Some musings on the end of the season, and the need to recharge.

Ralph Freso

Three games against the Cardinals from now, the Diamondbacks season will be over. Considering how the season to has gone, it's a merciful end. The Diamondbacks can briefly fade into the ether while the 10 teams good enough to play in the postseason duke it out. There will be trades, free-agent signings, and the like with the new front office structure making their initial mark on the team.
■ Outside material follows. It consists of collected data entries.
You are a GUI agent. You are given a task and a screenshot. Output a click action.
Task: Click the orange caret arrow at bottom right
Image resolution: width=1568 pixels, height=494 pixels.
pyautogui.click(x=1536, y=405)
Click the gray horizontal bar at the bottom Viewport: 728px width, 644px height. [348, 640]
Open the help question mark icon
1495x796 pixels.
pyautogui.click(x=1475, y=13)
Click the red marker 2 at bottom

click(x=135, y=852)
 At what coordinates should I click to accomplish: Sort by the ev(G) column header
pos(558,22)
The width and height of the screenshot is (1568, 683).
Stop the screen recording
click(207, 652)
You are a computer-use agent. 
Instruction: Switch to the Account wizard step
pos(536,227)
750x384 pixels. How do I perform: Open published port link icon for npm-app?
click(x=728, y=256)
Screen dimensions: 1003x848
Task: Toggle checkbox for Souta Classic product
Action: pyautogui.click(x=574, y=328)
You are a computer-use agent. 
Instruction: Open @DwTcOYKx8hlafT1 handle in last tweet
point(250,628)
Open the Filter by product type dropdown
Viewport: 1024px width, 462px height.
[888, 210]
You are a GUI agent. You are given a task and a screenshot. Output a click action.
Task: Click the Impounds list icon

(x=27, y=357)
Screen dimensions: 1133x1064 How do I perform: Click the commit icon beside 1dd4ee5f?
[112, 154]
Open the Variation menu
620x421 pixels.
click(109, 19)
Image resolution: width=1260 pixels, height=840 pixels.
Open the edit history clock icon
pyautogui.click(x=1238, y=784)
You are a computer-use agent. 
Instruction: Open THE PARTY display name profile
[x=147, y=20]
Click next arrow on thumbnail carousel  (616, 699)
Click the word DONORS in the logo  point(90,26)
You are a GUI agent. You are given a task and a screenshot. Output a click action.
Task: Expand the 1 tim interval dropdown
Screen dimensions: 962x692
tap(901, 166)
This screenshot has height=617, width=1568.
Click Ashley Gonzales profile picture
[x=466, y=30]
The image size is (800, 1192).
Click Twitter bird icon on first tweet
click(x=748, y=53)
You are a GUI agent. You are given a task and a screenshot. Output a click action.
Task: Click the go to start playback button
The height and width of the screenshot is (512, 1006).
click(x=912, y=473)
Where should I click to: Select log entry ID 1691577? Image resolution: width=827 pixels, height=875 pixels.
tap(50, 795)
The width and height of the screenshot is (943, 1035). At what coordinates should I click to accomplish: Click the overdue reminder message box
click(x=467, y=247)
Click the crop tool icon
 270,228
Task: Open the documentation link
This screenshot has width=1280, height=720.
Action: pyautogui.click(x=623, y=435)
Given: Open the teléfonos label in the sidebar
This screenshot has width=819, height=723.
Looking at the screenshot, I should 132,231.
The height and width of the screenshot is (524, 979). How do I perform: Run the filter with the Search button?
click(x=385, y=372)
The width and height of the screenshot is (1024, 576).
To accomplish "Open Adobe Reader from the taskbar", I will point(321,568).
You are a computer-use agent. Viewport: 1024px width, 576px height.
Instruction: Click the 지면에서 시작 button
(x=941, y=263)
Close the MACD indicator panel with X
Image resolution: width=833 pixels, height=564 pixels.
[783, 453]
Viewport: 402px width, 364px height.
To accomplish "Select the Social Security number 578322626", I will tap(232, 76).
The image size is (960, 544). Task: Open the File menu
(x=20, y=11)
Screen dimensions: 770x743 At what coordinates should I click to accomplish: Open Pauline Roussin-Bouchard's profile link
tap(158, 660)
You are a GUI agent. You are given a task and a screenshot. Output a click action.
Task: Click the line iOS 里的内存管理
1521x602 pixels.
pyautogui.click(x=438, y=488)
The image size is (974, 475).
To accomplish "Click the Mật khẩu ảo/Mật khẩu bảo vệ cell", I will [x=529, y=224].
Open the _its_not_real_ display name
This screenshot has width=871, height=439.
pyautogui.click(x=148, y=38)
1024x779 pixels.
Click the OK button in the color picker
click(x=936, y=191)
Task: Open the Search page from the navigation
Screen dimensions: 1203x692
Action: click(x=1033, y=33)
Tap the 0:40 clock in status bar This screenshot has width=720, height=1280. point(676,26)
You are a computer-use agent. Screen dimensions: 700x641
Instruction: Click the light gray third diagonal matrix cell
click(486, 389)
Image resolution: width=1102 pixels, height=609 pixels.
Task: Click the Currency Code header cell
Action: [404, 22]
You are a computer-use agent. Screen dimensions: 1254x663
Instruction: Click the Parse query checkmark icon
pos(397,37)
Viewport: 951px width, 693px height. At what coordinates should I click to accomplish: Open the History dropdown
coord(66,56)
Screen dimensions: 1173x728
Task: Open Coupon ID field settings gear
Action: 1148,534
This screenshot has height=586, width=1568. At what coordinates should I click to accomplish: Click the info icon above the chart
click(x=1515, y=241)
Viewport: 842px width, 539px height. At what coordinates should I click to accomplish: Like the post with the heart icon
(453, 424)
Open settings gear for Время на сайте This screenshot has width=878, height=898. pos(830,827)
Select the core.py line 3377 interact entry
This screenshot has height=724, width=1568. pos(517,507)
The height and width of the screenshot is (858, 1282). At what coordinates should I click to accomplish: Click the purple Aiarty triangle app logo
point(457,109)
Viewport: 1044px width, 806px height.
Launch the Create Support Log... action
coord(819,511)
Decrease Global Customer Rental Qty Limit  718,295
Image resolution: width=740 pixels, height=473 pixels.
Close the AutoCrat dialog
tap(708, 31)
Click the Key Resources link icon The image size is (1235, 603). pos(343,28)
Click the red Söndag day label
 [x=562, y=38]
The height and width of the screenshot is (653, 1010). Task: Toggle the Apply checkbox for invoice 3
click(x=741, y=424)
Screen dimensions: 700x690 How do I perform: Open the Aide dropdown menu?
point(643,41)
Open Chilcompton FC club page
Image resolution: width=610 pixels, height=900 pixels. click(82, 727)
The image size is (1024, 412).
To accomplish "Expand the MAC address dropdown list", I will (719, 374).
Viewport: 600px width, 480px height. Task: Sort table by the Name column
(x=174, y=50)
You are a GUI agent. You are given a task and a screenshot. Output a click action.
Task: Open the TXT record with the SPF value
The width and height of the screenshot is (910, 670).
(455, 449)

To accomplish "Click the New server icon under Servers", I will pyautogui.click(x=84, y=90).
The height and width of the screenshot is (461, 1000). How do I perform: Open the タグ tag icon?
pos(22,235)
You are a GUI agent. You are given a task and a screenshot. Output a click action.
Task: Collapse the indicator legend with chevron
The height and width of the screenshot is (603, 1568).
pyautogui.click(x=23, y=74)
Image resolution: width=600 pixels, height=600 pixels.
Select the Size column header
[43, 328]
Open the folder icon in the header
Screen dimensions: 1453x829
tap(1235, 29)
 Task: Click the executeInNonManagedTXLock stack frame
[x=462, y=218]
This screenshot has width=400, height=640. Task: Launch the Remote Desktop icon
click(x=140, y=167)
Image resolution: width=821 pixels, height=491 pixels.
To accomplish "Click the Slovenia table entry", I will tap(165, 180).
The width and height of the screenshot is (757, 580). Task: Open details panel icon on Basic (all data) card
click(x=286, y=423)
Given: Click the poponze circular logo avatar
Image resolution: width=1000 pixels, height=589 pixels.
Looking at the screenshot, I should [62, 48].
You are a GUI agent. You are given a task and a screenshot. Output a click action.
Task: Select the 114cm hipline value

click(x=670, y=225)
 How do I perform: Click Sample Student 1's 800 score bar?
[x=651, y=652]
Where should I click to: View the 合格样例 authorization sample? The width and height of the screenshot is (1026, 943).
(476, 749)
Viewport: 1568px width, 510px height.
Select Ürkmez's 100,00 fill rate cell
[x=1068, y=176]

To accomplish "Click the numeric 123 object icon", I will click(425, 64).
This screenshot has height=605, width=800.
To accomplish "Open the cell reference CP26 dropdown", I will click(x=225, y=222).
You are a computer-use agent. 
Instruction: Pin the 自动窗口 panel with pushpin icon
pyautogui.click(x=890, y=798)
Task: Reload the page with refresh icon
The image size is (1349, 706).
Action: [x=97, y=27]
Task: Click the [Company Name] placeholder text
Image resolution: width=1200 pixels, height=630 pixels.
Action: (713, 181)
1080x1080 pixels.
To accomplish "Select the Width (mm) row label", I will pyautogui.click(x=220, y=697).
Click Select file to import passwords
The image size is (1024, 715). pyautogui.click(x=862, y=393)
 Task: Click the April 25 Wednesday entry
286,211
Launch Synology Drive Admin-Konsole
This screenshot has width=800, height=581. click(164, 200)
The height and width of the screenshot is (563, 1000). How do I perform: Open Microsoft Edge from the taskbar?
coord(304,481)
While that happens, a new World Series champ will be crowned, Derek Jeter will be retired (or dead, hard to tell with the way they talk about him.), as will Bud Selig, and it will be four months of FOOTBAW! dominating the sporting zeitgeist in America. At about this time in 2015, we will be entering another playoff race. Probably without the Diamondbacks, but you never know! Derek Jeter will still be deadretired, FOOTBAW will still be the thing in the winter. Lather, rinse, repeat.

There are always hopeful "Can't wait for next year!" cries from all fans of all teams, good and bad, but me? I can wait a little. I exhausted all of my angst about the season sometime in April, but it became a slow, interminable grind towards the finish. There were bright spots, any season will have them. We all remember Randy Johnson's Perfect Game in 2004 fondly, after all. It was fun seeing guys like David Peralta and Ender Inciarte, who were but whispers of my imagination at this time last year, come up and do well enough to deserve some consideration for regular playing time in the future. It was fun, until *that* happened, to see Paul Goldschmidt still tear up National League pitching. Despite all of these, it was still a grim march to the end. And I still watched quite a bit of it.

I've said in a joking matter before that watching a bad team play nightly preferable to staring into oblivion and thinking about your mortality. There is some truth to that. Even the most putrid of teams gives you something to do if you're at home at night with no plans. It's comforting, it's always there. Eventually you take some perverse joy in seeing incompetence (Oh, that's his fifth strikeout in five at-bats tonight? How delightful!) Is it a coping mechanism that you use to justify watching terrible sports being played? Probably, who knows?

Of course, this sort of thinking and behavior isn't what one would expect to be the norm for any sort of fan, so that's one reason why I'm glad there won't be actual Baseball played by the Diamondbacks for awhile. The next five months are needed for me to get my enthusiasm battery recharged.

Obviously, there will be hot stove action (available in that back room at the video store, kids) and wheelings and dealings which will be discussed to death on the comments section of this website, with the usual suspects taking expected opposing viewpoints no matter what happens. You know who you are. However, in that case, those events usually aren't a daily, or even weekly thing, and without actual action, it's easier to disappear into the offseason ether.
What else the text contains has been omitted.